When we talked about my learning community experiences, most of the students and faculty were surprised. “Nothing like that could happen here. Ankora (the capital) would never allow it.” Like what we’re already learning about education in Croatia, Turkey educated students in strict disciplinary silos; LC’s are a long way off!
Istanbul is a beautiful city, full of ancient but still beautiful mosques, wide avenues and bustling people 52% under the age of 30, yet one can still see its incredibly ancient roots, parts of the city wall that Constantine built in the 4th century! Unlike India, the air is brisk (cold) and the people dressed warmly in dark clothes, hats and jackets, all muted and subdued. Old women which we deemed "babushka women" (probably OUR age) sat covered in headscarves in a park dotted with Roman ruins and a shoeshine man busily brushing shoes worn by businessmen in three piece Western suits and ties. Everywhere in the city were small cemeteries with tall stones decorated with calligraphy and arabesques. Stray cats and many stray dogs went about their business all looking as if they knew where they were going and maybe were a bit late for appointments. This is the first country, however, while having many, many strays, where the strays looked pretty healthy.

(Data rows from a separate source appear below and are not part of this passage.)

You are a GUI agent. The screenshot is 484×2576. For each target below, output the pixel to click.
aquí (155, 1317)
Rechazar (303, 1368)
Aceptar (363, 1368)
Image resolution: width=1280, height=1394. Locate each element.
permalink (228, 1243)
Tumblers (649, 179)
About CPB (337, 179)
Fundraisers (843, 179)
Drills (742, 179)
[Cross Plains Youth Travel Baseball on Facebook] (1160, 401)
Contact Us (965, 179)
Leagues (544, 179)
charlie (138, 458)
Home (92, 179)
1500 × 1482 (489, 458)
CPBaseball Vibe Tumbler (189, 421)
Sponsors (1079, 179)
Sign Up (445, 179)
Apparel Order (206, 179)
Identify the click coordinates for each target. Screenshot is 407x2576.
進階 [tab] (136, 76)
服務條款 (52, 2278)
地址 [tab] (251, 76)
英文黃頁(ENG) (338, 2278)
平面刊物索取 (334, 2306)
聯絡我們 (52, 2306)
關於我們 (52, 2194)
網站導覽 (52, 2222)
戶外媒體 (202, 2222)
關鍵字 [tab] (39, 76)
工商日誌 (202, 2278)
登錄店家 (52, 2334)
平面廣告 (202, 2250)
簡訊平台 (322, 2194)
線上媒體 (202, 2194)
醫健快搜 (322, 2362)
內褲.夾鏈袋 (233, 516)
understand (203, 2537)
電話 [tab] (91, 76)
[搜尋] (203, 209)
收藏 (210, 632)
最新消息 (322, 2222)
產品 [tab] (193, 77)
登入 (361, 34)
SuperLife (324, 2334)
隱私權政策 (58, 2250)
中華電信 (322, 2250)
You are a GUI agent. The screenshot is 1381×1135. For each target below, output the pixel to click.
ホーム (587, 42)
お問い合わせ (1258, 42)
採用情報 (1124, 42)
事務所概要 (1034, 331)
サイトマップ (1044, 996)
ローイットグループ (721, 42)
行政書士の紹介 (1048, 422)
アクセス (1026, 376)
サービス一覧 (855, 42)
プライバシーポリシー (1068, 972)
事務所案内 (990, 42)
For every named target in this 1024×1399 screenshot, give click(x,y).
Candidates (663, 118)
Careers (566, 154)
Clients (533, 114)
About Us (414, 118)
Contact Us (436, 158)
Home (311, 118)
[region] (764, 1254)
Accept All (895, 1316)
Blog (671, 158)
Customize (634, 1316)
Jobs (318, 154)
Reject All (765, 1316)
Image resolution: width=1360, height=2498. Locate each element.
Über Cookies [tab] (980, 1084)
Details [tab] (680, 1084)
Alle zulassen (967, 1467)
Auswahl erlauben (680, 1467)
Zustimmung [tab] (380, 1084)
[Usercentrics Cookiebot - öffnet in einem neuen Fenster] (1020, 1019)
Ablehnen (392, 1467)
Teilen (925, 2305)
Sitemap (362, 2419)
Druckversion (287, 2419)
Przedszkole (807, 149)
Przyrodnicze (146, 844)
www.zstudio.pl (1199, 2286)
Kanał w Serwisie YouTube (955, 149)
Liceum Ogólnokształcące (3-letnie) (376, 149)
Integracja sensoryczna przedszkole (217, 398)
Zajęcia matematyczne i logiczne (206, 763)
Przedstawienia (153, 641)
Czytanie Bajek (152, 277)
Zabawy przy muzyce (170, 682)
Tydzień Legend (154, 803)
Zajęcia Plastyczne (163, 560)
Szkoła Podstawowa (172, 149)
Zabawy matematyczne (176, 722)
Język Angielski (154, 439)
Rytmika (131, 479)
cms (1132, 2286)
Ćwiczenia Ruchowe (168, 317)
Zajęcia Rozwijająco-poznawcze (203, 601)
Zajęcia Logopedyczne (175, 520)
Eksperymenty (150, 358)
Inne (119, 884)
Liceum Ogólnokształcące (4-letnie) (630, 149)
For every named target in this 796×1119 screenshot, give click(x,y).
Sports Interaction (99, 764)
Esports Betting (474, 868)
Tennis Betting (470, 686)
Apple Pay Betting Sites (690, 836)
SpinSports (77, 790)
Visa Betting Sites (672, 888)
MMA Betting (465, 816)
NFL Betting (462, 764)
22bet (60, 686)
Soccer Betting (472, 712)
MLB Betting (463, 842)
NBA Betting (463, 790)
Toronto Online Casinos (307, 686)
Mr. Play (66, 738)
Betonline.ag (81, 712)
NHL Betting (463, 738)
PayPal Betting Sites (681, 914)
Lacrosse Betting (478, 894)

Each day and evening men fished from the Galatea Bridge and night markets sold everything along the ferry piers, from underwear to leather jackets to fresh fish sandwiches and beer. Hawkers tried to entice customers into seaside restaurants and a strip of water pipe bars pulled in many of the students. However, absolute NO hookahs would be permitted on board the ship warned our Dean's Memo and the ship loudspeaker announcements! Darn--and I wanted to bring everybody a pipe. So don't be too disappointed when you don't get one!!
We had such a nice time we'd like to return to Turkey combined with a trip to Greece. I, Dianne, would like to go to Ephesus and the site of Troy--and other archeological sites. Tom likes the idea of more city and city life.